Vicki Brereton, Singleton Council’s Director Organisation and Community Capacity said the artwork design not only tells the story of the laneway, but also showcases Singleton’s culture and heritage.

“The Living Laneways project has injected new life into the town centre, stimulating imagination and creativity throughout the Singleton area ahead of the launch of the Arts and Cultural Centre,” she said. 

“Bronte’s mural design was inspired by research, including old documents and newspaper articles, as well as consultation with local historians. We know the laneway quite literally used to be filled with soap suds from the pails of washing water emptied from the wash house, and we also know from old newspaper articles that in the early 20th century it was the scene of a scuffle or two, so the inclusion of the bubble motif and boxing gloves within the design are a nod to that colourful past.

“Arts and culture won’t just exist within the four walls of our new gallery and I encourage everyone to get out and about and view the new mural in Soapsuds Lane, and others in Evidence and Tre Bella laneways and reconnect with our town centre.”

Ms Brereton said the area’s creative life and identity will be further explored in the opening exhibitions of the Singleton Arts and Cultural Centre on 6 March 2022. 

To commemorate the official opening, a community event will be held in Townhead Park from 12pm-2pm, with gallery tours, free kids’ entertainment including jumping castles and face painting, live music and performances, and sausage sizzle. 

“We’re putting arts and culture up in lights – quite literally – with the launch of this exciting new space, which is a significant step towards our goal of making Singleton the Hunter’s centre of creativity,” Ms Brereton said. 

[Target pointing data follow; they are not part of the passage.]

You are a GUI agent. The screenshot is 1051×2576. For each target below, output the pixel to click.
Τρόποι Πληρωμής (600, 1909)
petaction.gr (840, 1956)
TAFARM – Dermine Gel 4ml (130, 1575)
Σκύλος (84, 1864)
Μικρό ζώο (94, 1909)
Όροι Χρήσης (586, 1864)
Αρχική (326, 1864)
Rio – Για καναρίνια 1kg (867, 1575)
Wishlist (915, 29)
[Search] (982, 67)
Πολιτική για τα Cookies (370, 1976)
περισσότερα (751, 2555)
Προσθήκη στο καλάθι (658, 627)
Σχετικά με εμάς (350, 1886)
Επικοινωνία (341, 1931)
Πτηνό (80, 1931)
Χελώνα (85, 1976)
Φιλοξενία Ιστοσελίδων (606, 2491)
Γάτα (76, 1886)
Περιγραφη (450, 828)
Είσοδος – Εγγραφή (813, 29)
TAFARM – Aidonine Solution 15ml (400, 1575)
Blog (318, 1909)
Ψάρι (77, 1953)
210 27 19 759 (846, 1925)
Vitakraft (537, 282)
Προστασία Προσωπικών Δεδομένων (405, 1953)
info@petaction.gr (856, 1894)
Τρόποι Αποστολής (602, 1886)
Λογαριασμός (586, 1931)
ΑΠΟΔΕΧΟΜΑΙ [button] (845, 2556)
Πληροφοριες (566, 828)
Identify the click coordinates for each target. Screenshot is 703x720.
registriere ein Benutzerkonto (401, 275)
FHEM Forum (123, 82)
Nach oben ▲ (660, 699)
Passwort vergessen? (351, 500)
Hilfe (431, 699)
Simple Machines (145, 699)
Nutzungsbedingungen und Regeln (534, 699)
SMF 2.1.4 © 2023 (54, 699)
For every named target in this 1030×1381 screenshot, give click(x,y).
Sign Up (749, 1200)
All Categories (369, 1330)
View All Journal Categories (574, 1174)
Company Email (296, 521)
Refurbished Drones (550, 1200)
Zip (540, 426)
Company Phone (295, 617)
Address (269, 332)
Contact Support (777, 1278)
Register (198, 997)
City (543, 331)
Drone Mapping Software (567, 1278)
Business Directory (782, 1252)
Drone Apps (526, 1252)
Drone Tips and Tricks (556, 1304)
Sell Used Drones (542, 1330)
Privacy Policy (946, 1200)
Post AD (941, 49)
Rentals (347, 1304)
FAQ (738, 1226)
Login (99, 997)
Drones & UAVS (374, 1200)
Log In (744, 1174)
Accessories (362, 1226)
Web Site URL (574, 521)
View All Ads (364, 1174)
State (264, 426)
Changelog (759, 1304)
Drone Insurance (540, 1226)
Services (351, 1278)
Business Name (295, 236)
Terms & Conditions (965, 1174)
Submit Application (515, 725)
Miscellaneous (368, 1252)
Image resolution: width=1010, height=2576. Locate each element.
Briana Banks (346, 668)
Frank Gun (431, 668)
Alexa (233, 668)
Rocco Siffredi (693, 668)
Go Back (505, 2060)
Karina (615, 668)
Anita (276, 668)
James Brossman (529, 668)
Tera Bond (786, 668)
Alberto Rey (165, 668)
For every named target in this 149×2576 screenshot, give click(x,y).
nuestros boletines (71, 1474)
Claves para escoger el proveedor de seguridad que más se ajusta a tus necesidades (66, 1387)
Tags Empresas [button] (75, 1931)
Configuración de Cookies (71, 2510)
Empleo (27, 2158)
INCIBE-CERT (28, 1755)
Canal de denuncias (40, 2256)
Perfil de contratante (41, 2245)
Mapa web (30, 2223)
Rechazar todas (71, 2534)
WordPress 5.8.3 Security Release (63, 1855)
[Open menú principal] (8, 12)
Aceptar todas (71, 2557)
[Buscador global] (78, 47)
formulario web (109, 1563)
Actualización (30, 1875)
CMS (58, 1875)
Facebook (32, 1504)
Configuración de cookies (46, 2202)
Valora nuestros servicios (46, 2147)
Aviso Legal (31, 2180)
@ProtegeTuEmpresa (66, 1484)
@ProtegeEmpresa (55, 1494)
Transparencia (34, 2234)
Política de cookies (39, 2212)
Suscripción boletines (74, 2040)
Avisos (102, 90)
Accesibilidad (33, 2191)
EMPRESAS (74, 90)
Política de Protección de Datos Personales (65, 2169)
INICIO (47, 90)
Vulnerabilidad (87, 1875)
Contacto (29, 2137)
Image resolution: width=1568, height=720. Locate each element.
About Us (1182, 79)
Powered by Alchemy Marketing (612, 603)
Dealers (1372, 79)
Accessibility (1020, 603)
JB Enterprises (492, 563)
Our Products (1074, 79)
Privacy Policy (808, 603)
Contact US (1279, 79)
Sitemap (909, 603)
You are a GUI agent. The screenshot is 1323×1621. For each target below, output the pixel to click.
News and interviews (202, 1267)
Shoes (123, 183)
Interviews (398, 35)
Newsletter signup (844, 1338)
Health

“The inaugural exhibitions will feature new commissions by photographer Edwina Richards and Indigenous artist Debbie Becker, each of whom have a unique connection to Singleton and the Hunter Valley.

“The Singleton Arts and Cultural Centre is a fantastic new attraction for Singleton and cements Townhead Park as a destination venue for residents and visitors alike. I look forward to seeing everyone at the opening to celebrate.”

The Singleton Living Laneways project is funded by the NSW Government’s Streets as Shared Spaces program. The Singleton Arts and Cultural Centre is funded in partnership between Singleton Council and a Create NSW grant.